With challenges facing the childcare sector and a raft of government reforms being rolled out, it is critical to understand the state of the childcare sector and the direction that it is moving in. London Economics’ analysis covered every aspect of the childcare sector, including
- Childcare provider numbers,
- Childcare places and spare capacity,
- Childminders,
- Childcare workforce (e.g., qualifications, retention, age),
- Staff-to-child ratios,
- Overview of provider finances (with a more in depth report to follow in 2025),
- Government support for formal childcare, and
- Special Educational Needs and Disabilities childcare provision.
Key findings:
- The number of childcare providers fell by 3.0% between 2023 and 2024, driven by the 6.6% decrease in the number of childminders. The number of childminders has fallen by around 12,800 – over a third (34.9%) – since 2018.
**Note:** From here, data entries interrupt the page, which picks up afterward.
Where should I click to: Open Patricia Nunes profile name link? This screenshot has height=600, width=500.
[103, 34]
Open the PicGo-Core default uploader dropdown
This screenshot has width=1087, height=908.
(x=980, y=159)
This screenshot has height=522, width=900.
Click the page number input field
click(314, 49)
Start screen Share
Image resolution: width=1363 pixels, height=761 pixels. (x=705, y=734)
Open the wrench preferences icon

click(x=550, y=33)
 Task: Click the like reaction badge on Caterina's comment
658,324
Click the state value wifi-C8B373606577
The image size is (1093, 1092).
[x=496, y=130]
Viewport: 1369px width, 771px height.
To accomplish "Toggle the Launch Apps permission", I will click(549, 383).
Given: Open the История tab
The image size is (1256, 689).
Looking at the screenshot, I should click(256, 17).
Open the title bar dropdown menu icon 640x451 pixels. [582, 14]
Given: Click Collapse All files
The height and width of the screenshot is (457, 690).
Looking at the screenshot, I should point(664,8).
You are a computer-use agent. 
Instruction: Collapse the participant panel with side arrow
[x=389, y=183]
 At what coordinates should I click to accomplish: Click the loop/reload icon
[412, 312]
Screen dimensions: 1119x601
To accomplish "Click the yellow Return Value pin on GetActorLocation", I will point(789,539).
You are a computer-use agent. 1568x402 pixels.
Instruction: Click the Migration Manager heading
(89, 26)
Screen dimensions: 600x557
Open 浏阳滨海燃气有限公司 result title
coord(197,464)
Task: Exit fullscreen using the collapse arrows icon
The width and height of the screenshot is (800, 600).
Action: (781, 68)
- However, the childcare sector workforce nonetheless grew by around 20,000, an increase of 5.8% from 2023 to 2024. This helped contribute to an increase in registered nursery places of around 44,000 (2.8%) from 2023 to 2024.
- There is evidence that the expansion of entitlement hours for two-year-olds in April 2024 has led to increased demand for childcare places, with the average group-based provider looking after 2.6 more two-year-olds in 2024 than in 2023, an increase of 16.7%. In 2024, over three-quarters (78%) of childminders looked after two-year-old children funded under the 15-hour entitlement, compared to around a quarter (24%) in 2023.
- Spare capacity in 2024 was comparable to that in 2023, with the proportion of full day places that are spare between 14% and 21% across different types of providers.
- 85% of school-based providers and 88% of group-based providers provided childcare to at least one child with an SEND.
- The average hourly cost of childcare for hours paid for by parents rose by 6.7% to 9.1% from 2023 to 2024 across different age groups, with larger increases among younger children.
- The amount received by providers to provide funded entitlement hours rose considerably from 2023 to 2024: 35.3% for two-year-olds and 12.9% for three- and four-year-olds. These increases in funding are especially important as the expansion of funded entitlements continues, to reduce the likelihood that parent-paid hours effectively cross-subsidise hours paid for by funded entitlements.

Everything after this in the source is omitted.